Input records Block Start

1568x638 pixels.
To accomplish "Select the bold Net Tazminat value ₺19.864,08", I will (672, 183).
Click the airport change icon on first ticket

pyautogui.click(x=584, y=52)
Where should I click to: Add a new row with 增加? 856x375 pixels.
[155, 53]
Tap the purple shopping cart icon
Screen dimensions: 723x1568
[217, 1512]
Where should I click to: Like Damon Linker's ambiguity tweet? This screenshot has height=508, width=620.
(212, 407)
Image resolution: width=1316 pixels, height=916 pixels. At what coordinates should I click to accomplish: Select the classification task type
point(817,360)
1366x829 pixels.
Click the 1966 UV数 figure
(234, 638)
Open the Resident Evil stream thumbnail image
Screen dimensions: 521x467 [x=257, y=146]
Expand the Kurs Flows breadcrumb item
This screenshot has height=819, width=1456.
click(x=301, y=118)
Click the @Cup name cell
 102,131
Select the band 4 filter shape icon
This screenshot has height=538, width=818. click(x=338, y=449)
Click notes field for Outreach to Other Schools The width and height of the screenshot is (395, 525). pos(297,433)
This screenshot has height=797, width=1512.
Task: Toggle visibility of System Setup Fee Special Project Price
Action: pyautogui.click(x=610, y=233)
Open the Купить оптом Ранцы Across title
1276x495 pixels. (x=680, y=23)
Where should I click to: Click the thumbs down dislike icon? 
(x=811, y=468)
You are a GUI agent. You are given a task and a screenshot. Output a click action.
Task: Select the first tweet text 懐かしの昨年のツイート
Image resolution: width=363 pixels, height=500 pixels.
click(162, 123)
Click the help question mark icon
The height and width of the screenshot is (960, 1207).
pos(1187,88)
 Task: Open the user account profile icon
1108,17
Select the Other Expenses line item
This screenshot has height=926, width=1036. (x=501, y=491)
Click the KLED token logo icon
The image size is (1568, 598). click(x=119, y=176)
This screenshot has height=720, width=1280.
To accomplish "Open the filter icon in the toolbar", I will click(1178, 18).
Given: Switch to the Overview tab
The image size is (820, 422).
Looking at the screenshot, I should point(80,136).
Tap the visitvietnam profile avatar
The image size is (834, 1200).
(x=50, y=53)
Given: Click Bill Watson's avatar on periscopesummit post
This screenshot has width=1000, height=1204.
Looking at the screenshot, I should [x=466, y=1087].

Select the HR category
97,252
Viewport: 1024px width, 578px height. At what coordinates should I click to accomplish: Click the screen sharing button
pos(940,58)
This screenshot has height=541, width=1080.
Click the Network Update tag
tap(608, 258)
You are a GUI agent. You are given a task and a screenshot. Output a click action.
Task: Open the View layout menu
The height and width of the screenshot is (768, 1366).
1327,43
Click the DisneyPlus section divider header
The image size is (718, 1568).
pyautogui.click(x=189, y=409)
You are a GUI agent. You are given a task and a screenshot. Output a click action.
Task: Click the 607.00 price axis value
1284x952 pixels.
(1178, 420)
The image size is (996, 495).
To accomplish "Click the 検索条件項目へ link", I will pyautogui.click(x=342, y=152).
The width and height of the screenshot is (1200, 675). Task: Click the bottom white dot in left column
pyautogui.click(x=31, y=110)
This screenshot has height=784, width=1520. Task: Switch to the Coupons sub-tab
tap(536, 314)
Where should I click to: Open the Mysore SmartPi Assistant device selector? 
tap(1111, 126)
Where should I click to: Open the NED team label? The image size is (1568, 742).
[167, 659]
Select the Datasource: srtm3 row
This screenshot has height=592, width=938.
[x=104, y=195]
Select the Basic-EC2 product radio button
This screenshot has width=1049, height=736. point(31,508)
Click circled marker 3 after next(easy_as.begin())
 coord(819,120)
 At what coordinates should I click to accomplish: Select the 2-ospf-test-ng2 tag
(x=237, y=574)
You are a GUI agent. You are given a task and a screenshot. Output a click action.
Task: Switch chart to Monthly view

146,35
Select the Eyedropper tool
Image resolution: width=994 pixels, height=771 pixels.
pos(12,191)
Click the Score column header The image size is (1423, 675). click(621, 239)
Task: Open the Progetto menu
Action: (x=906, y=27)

Input records Block End

Problem to solve:
All lines from the line holding "Task: Switch chart to Monthly view" through the end of the records above need to be transcribed exactly, and no other text should appear.

Problem solution:
Task: Switch chart to Monthly view

146,35
Select the Eyedropper tool
Image resolution: width=994 pixels, height=771 pixels.
pos(12,191)
Click the Score column header The image size is (1423, 675). click(621, 239)
Task: Open the Progetto menu
Action: (x=906, y=27)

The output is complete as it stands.